▶ Task directions:
Find the lines below holding the word "computer" and copy each of them.

▶ Given records:
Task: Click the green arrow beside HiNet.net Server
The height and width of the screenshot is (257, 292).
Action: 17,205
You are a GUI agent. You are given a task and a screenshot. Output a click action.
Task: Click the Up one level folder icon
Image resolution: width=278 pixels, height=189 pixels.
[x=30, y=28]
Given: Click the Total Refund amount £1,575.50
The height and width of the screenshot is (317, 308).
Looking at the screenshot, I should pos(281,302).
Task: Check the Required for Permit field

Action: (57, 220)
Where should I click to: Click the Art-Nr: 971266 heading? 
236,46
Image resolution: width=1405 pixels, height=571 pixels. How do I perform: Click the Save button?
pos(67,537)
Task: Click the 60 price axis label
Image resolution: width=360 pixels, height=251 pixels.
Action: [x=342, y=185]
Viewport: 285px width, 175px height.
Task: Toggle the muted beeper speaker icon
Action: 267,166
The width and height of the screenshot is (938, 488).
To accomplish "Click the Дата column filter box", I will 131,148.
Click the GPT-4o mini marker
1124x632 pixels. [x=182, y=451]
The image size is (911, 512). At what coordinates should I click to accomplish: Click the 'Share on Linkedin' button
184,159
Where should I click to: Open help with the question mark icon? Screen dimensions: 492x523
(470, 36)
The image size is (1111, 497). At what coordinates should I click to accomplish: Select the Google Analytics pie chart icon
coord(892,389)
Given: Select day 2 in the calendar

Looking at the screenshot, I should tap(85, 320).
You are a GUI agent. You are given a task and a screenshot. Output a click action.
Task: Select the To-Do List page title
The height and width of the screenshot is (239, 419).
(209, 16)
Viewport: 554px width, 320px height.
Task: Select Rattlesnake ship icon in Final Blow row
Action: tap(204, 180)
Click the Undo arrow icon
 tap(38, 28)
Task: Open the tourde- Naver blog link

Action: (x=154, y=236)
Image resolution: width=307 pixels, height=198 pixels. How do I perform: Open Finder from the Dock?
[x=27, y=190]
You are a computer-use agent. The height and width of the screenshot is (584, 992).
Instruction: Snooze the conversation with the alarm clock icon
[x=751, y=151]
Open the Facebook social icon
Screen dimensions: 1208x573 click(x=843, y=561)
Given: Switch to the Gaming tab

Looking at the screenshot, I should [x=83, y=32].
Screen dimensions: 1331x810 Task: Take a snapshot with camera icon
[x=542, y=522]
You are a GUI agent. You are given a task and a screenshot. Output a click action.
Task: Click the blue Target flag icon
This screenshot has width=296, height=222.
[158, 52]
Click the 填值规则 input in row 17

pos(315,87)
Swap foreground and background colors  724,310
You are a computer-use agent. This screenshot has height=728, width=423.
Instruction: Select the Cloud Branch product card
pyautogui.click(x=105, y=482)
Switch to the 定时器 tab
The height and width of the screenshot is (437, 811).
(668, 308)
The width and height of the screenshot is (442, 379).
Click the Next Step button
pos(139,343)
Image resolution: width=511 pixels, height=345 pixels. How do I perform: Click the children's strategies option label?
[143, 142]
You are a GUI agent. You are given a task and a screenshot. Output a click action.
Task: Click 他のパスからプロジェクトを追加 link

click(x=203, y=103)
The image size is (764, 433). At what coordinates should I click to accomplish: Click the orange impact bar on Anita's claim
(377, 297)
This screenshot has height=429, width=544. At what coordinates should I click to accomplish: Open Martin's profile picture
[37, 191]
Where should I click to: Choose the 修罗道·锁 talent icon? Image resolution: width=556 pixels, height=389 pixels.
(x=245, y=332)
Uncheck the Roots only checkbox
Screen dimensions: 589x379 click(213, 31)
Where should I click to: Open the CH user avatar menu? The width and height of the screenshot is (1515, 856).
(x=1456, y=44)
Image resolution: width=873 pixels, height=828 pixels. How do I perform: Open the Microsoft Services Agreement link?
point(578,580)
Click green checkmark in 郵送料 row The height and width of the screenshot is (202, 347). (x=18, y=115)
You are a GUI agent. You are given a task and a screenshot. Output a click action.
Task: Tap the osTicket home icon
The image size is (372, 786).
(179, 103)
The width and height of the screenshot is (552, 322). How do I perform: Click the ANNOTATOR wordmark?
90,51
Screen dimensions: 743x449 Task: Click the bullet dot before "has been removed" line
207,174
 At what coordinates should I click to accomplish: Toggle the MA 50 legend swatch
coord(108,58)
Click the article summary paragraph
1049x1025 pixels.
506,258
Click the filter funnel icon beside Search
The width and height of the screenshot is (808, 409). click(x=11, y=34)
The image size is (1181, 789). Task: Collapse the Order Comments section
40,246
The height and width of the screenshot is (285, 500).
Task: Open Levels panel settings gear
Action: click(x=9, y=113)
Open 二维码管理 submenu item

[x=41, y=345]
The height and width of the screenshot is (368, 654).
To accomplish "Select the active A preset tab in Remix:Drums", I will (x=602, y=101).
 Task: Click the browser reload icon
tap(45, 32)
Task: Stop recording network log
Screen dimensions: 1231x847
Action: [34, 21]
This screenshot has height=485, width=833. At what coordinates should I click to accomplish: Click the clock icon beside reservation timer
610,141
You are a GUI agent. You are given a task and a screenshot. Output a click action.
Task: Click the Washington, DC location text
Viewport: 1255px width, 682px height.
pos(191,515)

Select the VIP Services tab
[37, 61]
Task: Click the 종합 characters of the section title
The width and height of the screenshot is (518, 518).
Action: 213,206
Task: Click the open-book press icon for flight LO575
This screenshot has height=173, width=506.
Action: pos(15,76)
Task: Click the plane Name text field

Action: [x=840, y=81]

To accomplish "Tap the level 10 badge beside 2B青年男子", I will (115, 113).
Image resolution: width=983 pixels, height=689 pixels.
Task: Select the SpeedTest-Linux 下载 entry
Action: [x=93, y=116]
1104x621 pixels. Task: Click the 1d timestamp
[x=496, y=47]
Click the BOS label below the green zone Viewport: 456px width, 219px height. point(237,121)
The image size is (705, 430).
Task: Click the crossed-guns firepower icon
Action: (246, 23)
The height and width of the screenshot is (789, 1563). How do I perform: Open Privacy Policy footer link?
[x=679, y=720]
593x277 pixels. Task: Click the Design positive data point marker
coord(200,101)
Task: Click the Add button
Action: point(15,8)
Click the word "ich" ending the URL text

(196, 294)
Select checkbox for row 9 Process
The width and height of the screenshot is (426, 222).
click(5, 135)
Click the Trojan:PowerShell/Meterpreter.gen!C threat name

▶ Exercise response:
You are a computer-use agent. The height and width of the screenshot is (584, 992).
You are a computer-use agent. This screenshot has height=728, width=423.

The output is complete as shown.